When I sat down for my first day of sixth grade, I never expected that one of the most important people in my life would be sitting a few rows away from me.
I didn’t really know what really friendship meant. There were kids that I hung out with from time to time. Some of them were swimmers like me. Some liked to write like me. I talked to some of them during social studies. But I didn’t know that there could be friends that really change your life.
Our friendship started like that. She was a friend that I could talk to about silly things, like how we didn’t want to run sprints in gym class. She was an athlete like me, a talented gymnast. We didn’t really have time to hang out because we both spent hours and hours practicing. The next thing we knew, we talked through the entire 10 minutes of homeroom, until our teacher was telling us to go back to our desks because the pledge of allegiance was about to start.

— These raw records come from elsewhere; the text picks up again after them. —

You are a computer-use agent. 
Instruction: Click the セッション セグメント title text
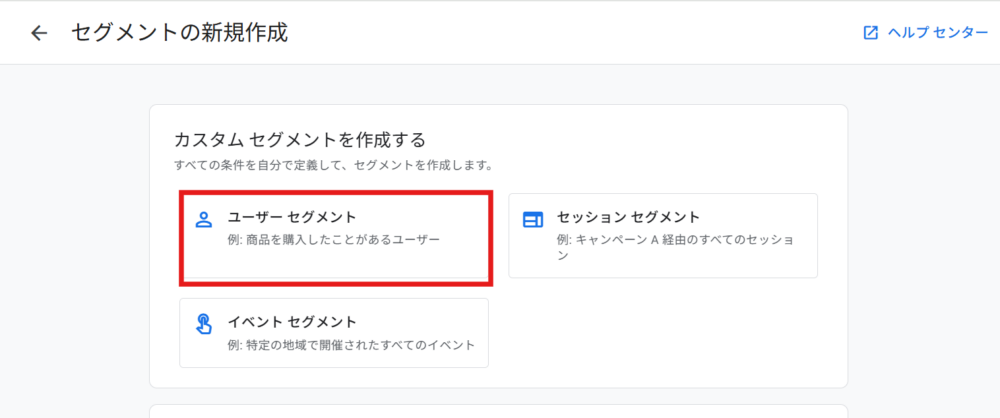point(628,217)
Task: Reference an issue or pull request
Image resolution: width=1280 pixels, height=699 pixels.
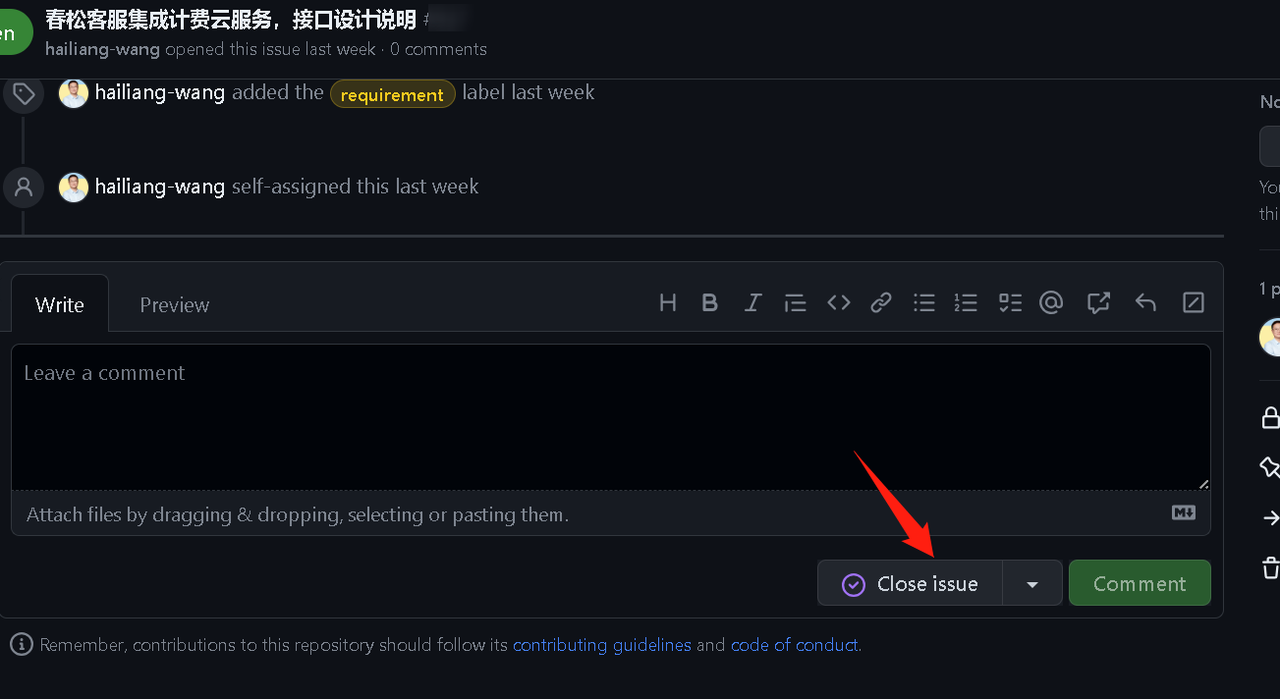Action: [x=1098, y=303]
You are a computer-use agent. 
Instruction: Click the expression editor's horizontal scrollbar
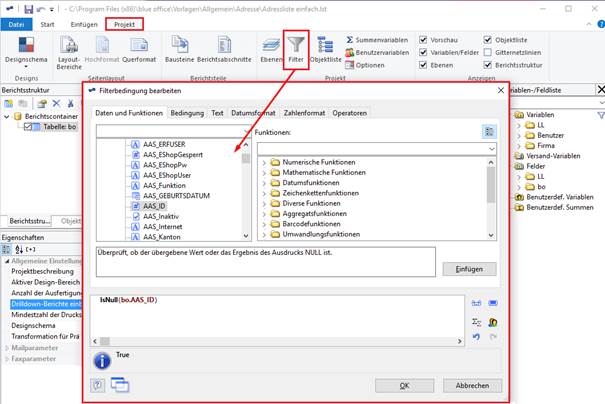[277, 341]
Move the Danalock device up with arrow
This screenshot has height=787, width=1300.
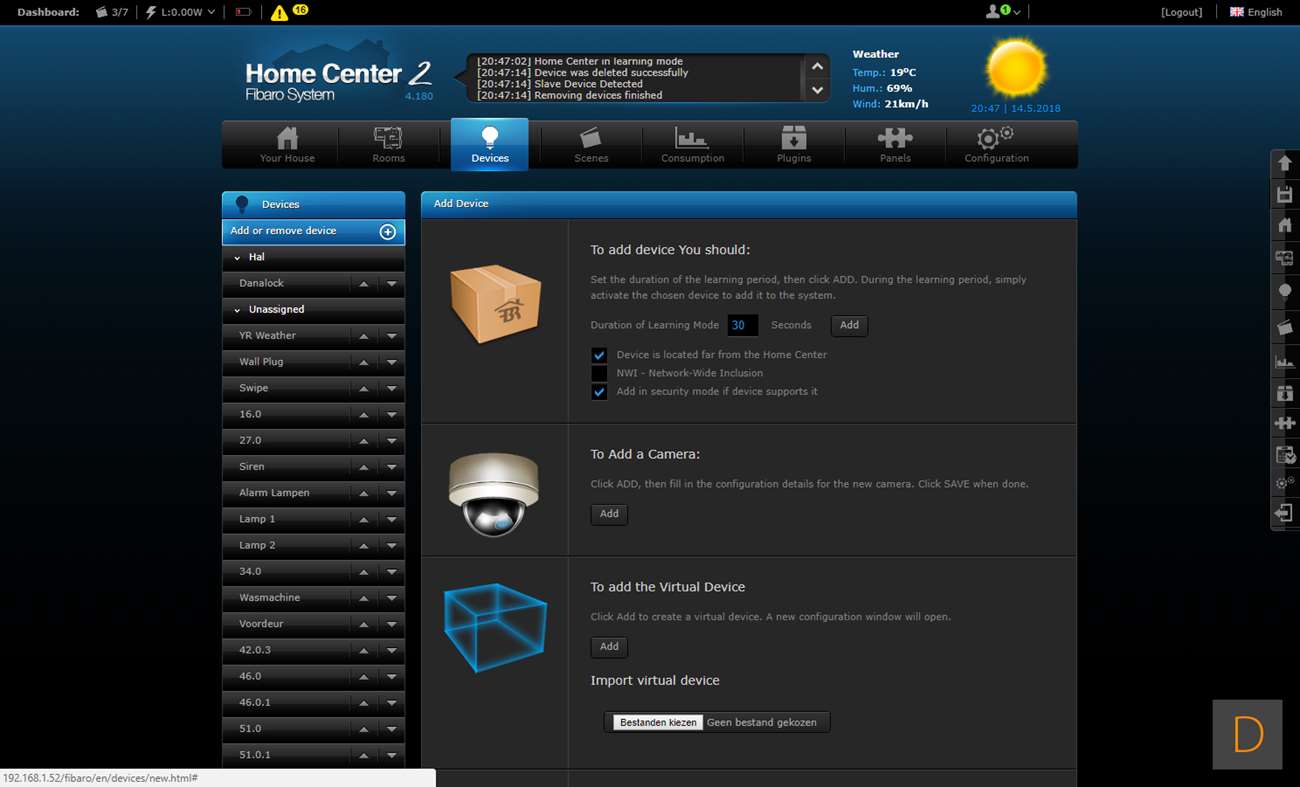364,284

We were at each other’s lockers between classes and sitting together in the lunchroom. It was easy. She understood me, and I understood her. We could talk for hours and it was natural. There was something different about my friendship with her than anyone else.
When high school rolled around, life was harder than it had ever been for me. The typical growing up problems came, but more than that, I was having trouble at home. My dad didn’t always do his part. He didn’t show up and it killed me. The pressure of being an elite athlete led to an eating disorder and performance-related anxiety. That was the way the anxiety started. It turned to way more than that as the years went on. I didn’t know how to handle it. I didn’t know what to do with myself.
For a long time, I wasn’t the easiest person to be around. She stood by me for every minute. She believed in me when things got tough. Her doors were always open when I just needed to cry. She stayed up until 3:00 in the morning to talk me down from panic attacks. She stood by my side even when I was wrong. She was my strength.
I had my other half 5 minutes down the road. At the time, I lived walking distance from our high school. She used to park her car at my house so that we could walk home together. We weren’t in the same homeroom, but we practically lived at each other’s lockers.
I would walk in to my kitchen to my parents talking to her at the dinner table. I don’t know what high school would have been like without her. She has been there every step of the way. First heartbreaks, our first time drinking, prom, every birthday, literally everything.
One summer, she spent day after day helping me coach a swim team that I was in charge of – with literally no experience swimming. She recognized that I needed help without even having to ask. She dedicated hours because she knew I needed help.
Walking beside her at graduation was an honor.
Since then, everything has changed, but at the same time, nothing has changed. We went off to different colleges and my family moved to a different part of New Jersey. We’ve grown and changed, but our friendship hasn’t. When I was diagnosed, she sat with me in my basement when I had wires glued to my head, and didn’t look at me differently, not even for a second. She’s the person I want to tell all of my good news to.
We are different in so many ways. She’s brilliant. She’s going to be saving people’s lives in hospitals one day. I’m creative, trying to help people with words. She pushes through any challenge that comes her way, with quiet strength. I need to talk things out. I’ve never seen someone so dedicated to everything they do.
But that’s what makes it great. Having someone by my side that thinks differently than me gives me perspective and keeps me sane.
She has taught me loyalty, unbreakable bonds, and is the definition of strength.
I never thought there could be friendship like this. Where you could look at someone and instantly understand what they’re thinking. I’m not sure if everyone is as lucky as I am, but I’ve never felt more blessed in my life. I’ve never seen another friendship as strong as ours. No matter what happens, I know that she will be there and I will be too. No matter how far.
When you find your person, hold on as tight as you can. Recognize how lucky you are. Not everyone has someone that will stand by them through anything. That they can talk with for hours. That will grow with them.
Marissa, I love you more than you’ll ever know.